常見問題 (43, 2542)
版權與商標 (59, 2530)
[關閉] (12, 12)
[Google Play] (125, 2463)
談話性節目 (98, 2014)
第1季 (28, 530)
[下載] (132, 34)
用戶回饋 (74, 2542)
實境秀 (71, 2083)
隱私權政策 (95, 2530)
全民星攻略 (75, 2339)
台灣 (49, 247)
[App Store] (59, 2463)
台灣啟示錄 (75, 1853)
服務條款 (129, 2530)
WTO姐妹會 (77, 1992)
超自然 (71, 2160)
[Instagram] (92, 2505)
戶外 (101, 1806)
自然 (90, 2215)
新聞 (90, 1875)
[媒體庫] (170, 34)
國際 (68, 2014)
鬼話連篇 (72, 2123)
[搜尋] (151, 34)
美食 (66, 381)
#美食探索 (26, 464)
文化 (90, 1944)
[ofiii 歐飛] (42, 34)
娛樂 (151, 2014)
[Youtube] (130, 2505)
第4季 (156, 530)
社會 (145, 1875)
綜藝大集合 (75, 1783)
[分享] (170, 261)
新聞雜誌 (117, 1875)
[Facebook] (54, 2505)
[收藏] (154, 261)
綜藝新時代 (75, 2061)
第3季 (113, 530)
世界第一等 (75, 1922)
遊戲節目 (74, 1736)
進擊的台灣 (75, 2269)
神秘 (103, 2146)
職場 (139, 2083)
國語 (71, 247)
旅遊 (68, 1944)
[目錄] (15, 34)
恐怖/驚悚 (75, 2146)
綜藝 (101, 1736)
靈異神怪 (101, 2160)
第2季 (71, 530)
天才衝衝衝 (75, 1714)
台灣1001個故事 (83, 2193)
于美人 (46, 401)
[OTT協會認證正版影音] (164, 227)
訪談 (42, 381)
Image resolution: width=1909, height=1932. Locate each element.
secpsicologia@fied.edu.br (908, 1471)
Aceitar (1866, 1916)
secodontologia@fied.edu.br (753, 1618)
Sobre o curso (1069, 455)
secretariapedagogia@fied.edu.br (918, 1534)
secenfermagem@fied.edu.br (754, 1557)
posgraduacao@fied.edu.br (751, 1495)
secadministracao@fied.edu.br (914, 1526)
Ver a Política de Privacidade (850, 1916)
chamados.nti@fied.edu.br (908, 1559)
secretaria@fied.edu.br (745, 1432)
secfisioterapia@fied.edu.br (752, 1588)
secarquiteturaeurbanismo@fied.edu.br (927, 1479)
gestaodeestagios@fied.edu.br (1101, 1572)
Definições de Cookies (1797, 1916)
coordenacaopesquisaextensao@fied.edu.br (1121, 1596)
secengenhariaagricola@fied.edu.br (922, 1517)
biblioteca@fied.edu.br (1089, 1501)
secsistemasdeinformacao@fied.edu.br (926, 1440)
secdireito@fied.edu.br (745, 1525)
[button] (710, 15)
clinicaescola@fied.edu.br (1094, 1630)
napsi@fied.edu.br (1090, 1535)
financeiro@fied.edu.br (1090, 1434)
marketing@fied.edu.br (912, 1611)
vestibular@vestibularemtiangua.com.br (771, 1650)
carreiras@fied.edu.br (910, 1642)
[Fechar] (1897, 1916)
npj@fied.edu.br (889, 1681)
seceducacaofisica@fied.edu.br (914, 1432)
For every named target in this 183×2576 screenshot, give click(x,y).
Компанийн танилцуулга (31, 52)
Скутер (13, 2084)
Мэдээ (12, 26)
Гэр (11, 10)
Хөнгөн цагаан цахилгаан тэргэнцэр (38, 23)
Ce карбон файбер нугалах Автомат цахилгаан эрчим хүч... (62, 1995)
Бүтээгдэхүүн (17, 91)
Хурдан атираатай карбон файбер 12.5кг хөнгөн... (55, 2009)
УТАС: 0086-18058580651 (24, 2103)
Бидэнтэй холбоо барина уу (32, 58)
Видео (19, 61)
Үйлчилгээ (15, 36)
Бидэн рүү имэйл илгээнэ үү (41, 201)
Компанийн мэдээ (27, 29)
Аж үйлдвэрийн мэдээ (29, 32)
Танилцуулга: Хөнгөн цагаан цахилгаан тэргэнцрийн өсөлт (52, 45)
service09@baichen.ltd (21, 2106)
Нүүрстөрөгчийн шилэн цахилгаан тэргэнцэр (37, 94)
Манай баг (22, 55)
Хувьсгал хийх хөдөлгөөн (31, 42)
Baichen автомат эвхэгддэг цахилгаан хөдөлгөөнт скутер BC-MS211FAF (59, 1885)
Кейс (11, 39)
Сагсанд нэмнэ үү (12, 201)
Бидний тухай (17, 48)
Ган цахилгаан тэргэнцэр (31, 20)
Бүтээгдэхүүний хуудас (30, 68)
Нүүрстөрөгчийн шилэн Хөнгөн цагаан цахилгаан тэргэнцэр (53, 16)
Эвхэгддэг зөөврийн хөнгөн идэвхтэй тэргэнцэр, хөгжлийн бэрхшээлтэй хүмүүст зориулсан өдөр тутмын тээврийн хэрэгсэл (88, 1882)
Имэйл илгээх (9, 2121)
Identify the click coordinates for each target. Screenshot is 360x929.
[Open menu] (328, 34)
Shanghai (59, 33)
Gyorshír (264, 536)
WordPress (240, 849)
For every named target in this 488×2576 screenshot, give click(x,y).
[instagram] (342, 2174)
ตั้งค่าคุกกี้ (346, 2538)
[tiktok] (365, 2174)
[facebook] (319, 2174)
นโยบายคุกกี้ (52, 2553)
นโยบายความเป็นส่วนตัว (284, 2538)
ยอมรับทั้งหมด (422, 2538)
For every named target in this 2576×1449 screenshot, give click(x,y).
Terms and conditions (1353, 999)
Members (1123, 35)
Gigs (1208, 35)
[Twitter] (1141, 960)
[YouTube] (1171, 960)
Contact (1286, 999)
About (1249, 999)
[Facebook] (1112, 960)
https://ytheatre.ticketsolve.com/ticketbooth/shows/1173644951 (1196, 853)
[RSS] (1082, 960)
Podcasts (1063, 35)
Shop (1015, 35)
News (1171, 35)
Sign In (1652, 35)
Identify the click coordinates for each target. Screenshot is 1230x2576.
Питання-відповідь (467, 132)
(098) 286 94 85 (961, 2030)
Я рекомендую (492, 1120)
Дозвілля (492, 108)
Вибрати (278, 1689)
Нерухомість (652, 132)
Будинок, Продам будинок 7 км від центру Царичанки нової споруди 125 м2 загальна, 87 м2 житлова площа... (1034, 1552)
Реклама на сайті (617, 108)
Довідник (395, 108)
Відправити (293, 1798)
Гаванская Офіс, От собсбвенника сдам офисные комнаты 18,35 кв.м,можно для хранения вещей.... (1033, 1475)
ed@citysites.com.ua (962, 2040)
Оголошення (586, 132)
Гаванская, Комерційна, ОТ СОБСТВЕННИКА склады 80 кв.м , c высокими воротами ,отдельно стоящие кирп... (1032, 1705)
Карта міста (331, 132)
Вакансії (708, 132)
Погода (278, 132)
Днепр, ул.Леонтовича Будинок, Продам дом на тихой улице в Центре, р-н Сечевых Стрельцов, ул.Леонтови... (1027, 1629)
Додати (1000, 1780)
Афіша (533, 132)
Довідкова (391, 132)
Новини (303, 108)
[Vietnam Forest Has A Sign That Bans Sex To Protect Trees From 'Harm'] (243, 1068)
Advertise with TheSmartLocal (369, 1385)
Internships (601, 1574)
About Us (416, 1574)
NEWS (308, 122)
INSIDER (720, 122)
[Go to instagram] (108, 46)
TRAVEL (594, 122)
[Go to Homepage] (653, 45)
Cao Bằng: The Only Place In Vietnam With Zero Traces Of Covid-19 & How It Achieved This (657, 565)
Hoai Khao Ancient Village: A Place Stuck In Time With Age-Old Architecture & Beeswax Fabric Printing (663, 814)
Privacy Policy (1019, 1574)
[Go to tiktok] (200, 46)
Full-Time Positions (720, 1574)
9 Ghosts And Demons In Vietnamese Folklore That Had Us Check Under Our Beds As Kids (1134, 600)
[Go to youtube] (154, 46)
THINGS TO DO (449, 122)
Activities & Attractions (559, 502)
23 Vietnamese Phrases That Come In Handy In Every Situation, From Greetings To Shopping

■ **YOUR ASSIGNMENT**: Quote the records from their first line to the line with "[Fechar] (1897, 1916)", inclusive, without adding or dropping anything.

■ **FINISHED TASK**:
常見問題 (43, 2542)
版權與商標 (59, 2530)
[關閉] (12, 12)
[Google Play] (125, 2463)
談話性節目 (98, 2014)
第1季 (28, 530)
[下載] (132, 34)
用戶回饋 (74, 2542)
實境秀 (71, 2083)
隱私權政策 (95, 2530)
全民星攻略 (75, 2339)
台灣 (49, 247)
[App Store] (59, 2463)
台灣啟示錄 (75, 1853)
服務條款 (129, 2530)
WTO姐妹會 (77, 1992)
超自然 (71, 2160)
[Instagram] (92, 2505)
戶外 (101, 1806)
自然 (90, 2215)
新聞 (90, 1875)
[媒體庫] (170, 34)
國際 (68, 2014)
鬼話連篇 (72, 2123)
[搜尋] (151, 34)
美食 (66, 381)
#美食探索 (26, 464)
文化 (90, 1944)
[ofiii 歐飛] (42, 34)
娛樂 (151, 2014)
[Youtube] (130, 2505)
第4季 (156, 530)
社會 (145, 1875)
綜藝大集合 (75, 1783)
[分享] (170, 261)
新聞雜誌 (117, 1875)
[Facebook] (54, 2505)
[收藏] (154, 261)
綜藝新時代 (75, 2061)
第3季 (113, 530)
世界第一等 (75, 1922)
遊戲節目 (74, 1736)
進擊的台灣 (75, 2269)
神秘 (103, 2146)
職場 (139, 2083)
國語 (71, 247)
旅遊 (68, 1944)
[目錄] (15, 34)
恐怖/驚悚 (75, 2146)
綜藝 (101, 1736)
靈異神怪 (101, 2160)
第2季 (71, 530)
天才衝衝衝 (75, 1714)
台灣1001個故事 (83, 2193)
于美人 (46, 401)
[OTT協會認證正版影音] (164, 227)
訪談 (42, 381)
Image resolution: width=1909, height=1932. Locate each element.
secpsicologia@fied.edu.br (908, 1471)
Aceitar (1866, 1916)
secodontologia@fied.edu.br (753, 1618)
Sobre o curso (1069, 455)
secretariapedagogia@fied.edu.br (918, 1534)
secenfermagem@fied.edu.br (754, 1557)
posgraduacao@fied.edu.br (751, 1495)
secadministracao@fied.edu.br (914, 1526)
Ver a Política de Privacidade (850, 1916)
chamados.nti@fied.edu.br (908, 1559)
secretaria@fied.edu.br (745, 1432)
secfisioterapia@fied.edu.br (752, 1588)
secarquiteturaeurbanismo@fied.edu.br (927, 1479)
gestaodeestagios@fied.edu.br (1101, 1572)
Definições de Cookies (1797, 1916)
coordenacaopesquisaextensao@fied.edu.br (1121, 1596)
secengenhariaagricola@fied.edu.br (922, 1517)
biblioteca@fied.edu.br (1089, 1501)
secsistemasdeinformacao@fied.edu.br (926, 1440)
secdireito@fied.edu.br (745, 1525)
[button] (710, 15)
clinicaescola@fied.edu.br (1094, 1630)
napsi@fied.edu.br (1090, 1535)
financeiro@fied.edu.br (1090, 1434)
marketing@fied.edu.br (912, 1611)
vestibular@vestibularemtiangua.com.br (771, 1650)
carreiras@fied.edu.br (910, 1642)
[Fechar] (1897, 1916)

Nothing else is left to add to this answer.